Having a toddler has rather put paid to any all night summer solstice shenanigans. When uninterrupted sleep is the norm, the idea of willingly staying up all night rapidly loses its appeal. So we went for a solstice eve walk to find the newly discovered stone circle at Sittaford Tor on Dartmoor.
I say newly discovered for that's how the papers reported it, but in fact it's been known about for years. What's new is that it's been excavated and dated and proven to be the real, Bronze Age deal. And what's unusual about it is that Victorian antiquarians never got their hands on it, so it remains 'unrestored'.
All the stones lie where they've fallen, looking like the marks of a sundial, set to measure millennia.

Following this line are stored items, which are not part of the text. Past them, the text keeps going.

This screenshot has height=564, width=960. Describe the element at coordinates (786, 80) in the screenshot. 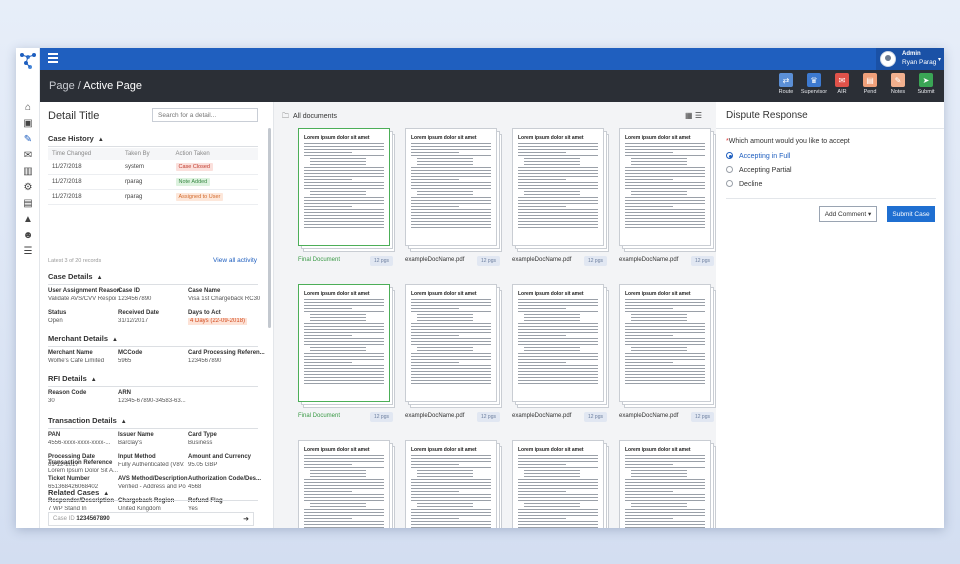

I see `route-icon: ⇄` at that location.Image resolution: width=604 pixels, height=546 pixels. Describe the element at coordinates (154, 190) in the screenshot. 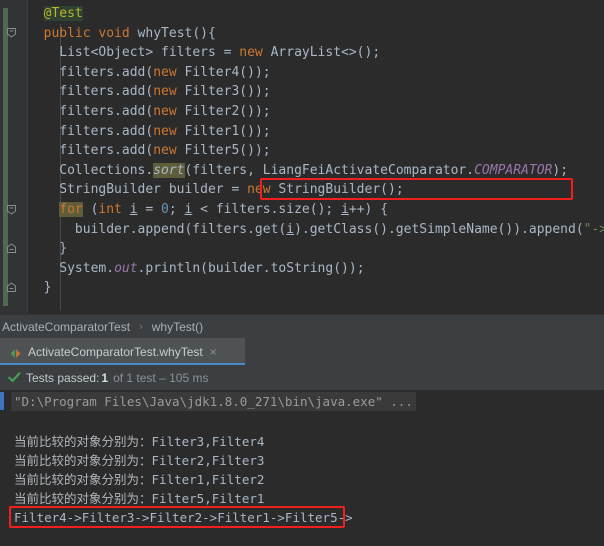

I see `code-token: StringBuilder builder =` at that location.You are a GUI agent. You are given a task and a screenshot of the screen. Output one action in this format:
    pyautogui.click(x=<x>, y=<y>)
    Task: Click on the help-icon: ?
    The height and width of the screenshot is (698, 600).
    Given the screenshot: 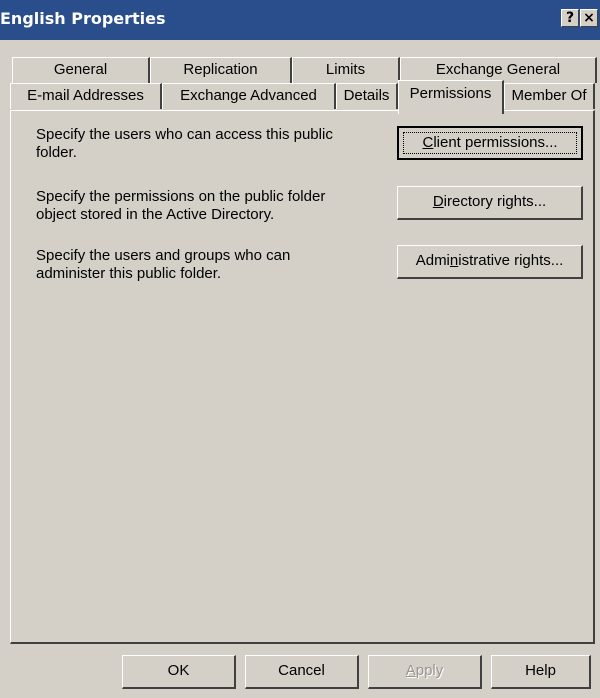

In fact, many of the stones had succumbed to the weight of time and were sunken into the peat. They've only just been unburied. Protection from the elements or perhaps the acidity of the soil have given them a ghostly white appearance. They look like bleached bones.
One of the stones has been hoiked out of the circle and used in a wall. It's a handy marker for without it, the circle would be easy to miss. It's hidden by thick tussocks and fluffy tufts of cotton grass.
When built it would have been one of the largest stone circles on the moor and I suppose regularly filled with people. Now, on a windy afternoon, with the mist rolling in – the traditional midsummer weather – it feels pretty bleak.
On the way back we stopped at Fernworthy stone circle, set much lower down, and now surrounded by the trees of a modern plantation. It has a slightly spooky feel.
Minka was unfazed. At first she wanted to touch the stones and scramble upon them.
Then, unbidden, she went round every one, giving each a hug. I felt a surge of druidic pride.